As I finished, Brian waked from his nap, so I was able to leave him and run downstairs to send off the letter by hand.
When it had gone, I felt somewhat as I've felt when near a man to whom an anæsthetic is being given. The fumes of ether have an odd effect on me. They turn me into a "don't care" sort of person without conscience and without fear. No wonder some nations give soldiers a dash of ether in their drink, when they have to go "over the top!" I could go, and feel no sense of danger, even though my reason knew that it existed.
So it was while I waited for the messenger from our mean little hotel to come back from the magnificent Ritz. Would he suddenly dash my sinful hopes by saying, "Pas de réponse, Mademoiselle"; or would he bring me a letter from Father and Mother Beckett? If he brought such a letter, would it invite me to call and be inspected, or would it suggest that I kindly go to the devil?

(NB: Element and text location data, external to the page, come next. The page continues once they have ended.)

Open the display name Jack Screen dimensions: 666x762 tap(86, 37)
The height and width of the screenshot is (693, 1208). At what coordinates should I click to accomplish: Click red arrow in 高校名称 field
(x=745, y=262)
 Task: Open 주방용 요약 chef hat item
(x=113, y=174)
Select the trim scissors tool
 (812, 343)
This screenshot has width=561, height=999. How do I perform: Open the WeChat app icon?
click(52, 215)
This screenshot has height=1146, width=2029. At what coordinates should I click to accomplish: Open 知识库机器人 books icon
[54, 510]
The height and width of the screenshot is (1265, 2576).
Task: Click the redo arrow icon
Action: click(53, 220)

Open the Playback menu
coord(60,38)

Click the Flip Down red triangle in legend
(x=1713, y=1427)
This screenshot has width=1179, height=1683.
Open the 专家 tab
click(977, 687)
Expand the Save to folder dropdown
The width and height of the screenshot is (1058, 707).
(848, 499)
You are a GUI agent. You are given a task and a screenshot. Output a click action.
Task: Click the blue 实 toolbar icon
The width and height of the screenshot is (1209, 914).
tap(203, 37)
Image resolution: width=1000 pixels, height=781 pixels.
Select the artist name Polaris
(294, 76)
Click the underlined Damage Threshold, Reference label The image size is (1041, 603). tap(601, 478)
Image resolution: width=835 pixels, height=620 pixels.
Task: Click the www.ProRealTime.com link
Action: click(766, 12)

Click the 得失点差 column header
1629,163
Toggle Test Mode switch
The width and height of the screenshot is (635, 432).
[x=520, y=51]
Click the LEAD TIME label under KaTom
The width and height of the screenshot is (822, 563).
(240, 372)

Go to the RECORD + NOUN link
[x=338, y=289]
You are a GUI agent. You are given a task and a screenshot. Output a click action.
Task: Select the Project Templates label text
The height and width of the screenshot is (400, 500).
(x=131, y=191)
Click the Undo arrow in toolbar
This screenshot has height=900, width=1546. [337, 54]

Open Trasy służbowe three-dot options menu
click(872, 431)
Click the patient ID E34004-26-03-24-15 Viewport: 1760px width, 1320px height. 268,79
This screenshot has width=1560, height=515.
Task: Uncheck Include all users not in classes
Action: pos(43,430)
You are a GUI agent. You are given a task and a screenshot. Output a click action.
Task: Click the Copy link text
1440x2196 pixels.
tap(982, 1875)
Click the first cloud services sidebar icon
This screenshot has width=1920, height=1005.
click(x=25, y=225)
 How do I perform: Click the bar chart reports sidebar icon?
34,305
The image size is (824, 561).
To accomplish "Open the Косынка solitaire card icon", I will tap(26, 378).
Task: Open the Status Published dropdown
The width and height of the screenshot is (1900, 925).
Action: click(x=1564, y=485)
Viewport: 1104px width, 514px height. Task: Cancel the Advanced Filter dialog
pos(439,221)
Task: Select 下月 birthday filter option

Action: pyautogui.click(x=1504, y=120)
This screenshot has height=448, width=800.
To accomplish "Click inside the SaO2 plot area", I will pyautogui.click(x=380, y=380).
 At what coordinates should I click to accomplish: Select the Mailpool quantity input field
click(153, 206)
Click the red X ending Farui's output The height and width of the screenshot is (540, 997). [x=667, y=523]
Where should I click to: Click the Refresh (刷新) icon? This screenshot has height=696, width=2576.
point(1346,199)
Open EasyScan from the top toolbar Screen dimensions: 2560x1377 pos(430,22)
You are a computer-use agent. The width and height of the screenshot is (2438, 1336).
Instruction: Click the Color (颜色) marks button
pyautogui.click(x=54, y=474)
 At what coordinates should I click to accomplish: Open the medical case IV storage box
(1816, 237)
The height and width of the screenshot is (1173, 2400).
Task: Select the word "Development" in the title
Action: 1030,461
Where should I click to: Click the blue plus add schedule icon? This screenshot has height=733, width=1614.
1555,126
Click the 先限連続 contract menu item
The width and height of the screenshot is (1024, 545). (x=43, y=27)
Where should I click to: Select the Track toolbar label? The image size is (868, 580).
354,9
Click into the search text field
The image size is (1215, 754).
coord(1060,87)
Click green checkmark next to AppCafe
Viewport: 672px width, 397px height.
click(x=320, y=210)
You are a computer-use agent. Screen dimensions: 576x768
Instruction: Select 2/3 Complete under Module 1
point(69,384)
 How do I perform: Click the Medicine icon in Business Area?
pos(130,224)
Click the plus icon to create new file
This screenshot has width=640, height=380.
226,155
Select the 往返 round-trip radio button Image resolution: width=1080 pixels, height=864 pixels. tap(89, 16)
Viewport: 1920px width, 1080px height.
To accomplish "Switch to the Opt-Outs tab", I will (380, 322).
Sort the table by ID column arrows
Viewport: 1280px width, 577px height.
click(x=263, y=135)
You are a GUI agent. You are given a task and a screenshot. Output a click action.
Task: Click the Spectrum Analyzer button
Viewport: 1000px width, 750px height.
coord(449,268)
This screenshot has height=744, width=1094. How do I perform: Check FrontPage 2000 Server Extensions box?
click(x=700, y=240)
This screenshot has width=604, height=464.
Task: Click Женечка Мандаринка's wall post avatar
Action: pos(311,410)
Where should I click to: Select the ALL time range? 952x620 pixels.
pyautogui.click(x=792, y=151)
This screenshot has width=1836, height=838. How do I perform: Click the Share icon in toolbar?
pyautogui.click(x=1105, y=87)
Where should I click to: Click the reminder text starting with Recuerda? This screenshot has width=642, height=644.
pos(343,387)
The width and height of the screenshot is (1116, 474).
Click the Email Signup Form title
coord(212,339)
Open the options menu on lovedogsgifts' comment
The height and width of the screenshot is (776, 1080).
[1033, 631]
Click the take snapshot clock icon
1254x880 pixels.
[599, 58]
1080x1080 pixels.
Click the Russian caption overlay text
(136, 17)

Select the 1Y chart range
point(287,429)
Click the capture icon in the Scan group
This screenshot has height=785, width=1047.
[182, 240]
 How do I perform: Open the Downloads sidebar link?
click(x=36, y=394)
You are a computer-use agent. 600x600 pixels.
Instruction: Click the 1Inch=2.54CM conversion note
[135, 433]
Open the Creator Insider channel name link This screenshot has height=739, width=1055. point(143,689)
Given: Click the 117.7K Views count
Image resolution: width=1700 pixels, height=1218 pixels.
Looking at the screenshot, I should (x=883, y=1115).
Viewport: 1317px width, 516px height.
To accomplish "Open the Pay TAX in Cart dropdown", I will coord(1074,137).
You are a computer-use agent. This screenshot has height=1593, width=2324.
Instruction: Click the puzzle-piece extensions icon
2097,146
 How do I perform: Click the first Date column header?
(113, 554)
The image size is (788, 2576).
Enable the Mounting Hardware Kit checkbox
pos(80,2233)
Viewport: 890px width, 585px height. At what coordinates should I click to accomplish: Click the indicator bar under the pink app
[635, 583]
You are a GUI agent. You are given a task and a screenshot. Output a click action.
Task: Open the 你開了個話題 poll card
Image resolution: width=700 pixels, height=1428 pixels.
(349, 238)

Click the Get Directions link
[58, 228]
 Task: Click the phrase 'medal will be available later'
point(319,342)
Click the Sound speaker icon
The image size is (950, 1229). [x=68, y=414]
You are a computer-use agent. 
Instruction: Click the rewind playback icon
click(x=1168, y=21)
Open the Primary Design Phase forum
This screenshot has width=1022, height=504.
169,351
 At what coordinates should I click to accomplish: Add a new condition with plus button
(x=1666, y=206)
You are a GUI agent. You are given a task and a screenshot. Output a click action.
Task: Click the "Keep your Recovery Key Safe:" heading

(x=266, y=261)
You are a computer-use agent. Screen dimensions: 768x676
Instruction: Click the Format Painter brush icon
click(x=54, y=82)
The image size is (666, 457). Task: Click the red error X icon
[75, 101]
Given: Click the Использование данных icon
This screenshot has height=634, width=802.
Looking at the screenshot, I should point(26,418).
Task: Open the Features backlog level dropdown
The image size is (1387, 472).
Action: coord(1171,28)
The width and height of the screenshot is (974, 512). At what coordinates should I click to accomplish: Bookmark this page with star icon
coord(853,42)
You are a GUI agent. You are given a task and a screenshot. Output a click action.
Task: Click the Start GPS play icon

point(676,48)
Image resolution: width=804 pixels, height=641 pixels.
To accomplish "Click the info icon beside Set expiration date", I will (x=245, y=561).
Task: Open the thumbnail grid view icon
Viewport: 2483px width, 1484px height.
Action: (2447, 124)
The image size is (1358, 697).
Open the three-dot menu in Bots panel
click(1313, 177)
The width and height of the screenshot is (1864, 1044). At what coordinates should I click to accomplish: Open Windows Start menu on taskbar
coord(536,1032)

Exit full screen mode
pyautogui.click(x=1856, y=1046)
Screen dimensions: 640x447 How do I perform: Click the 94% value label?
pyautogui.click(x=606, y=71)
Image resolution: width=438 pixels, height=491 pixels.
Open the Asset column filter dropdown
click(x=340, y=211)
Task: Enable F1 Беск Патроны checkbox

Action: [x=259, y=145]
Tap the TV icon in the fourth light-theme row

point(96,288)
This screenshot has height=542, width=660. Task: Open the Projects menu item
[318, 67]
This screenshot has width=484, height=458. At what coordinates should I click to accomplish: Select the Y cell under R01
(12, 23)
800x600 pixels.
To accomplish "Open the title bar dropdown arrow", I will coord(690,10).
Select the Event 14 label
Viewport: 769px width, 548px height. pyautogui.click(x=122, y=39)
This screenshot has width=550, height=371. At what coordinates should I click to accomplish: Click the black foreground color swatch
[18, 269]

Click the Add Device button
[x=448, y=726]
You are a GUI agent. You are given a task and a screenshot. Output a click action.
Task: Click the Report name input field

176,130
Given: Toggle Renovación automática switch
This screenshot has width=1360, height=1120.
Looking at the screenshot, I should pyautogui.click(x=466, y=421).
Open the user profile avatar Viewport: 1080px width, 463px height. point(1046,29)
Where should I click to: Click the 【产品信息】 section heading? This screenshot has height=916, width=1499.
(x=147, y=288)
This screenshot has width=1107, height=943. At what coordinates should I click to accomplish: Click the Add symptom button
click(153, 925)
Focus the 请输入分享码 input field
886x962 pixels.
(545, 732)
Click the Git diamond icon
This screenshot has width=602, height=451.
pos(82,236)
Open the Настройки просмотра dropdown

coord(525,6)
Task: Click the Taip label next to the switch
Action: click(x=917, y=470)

I was tremendously keyed up; and yet—curiously I didn't care which of these things happened. It was rather as if I were in a theatre, watching an act of a play that might end in one of several ways, neither one of which would really matter.
I read aloud to Brian. My voice sounded sweet and well modulated, I thought; but quite like that of a stranger. I was reading some moving details of a vast battle, which—ordinarily—would have stirred me to the heart. But they made no impression on my brain. I forgot the words as they left my lips. Dimly I wondered if there were a curse falling upon me already: if I were doomed to lose all sense of grief or joy, as the man in the old story lost his shadow when he sold it to Satan.
A long time passed. I stopped reading. Brian seemed inclined for the first time since his misfortune to talk over ways and means, and how we were to arrange our future. I shirked the discussion. Things would adjust themselves, I said evasively. I had some vague plans. Perhaps they would soon materialize. Even by to-morrow——
When I had got as far as that, tap, tap, came the long expected knock at the door. I sprang up. Suddenly the ether-like carelessness was gone. My life—my very soul—was at stake. I could hardly utter the little word "Entrez!" my throat was so tight, so dry.
The very young youth who opened the door was not the one I had sent to the Ritz. But I had no time to wonder why not, when he announced: "Un monsieur et une dame, en bas, demandent à voir Mademoiselle."
My head whirled. Could it be?—but, surely no! They would not have come to see me. Yet whom did I know in Paris? Who had learned that we were at this hotel? Had the monsieur and the dame given their name? No, they had not. They had said that Mademoiselle would understand. They were in the salon.
I heard myself reply that I would descend tout de suite. I heard myself tell Brian that I should not be long away. I saw my face in the glass, deathly pale in its frame of dark hair, the eyes immense, with the pupils dilating over the blue, as an inky pool might drown a border of violets and blot out their colour. Even my lips were white. I was glad I had on a black dress—glad in a bad, deceitful way; though for a moment after learning who Jimmy Beckett was, I had felt a true thrill of loyal satisfaction because I was in mourning for my lost romance.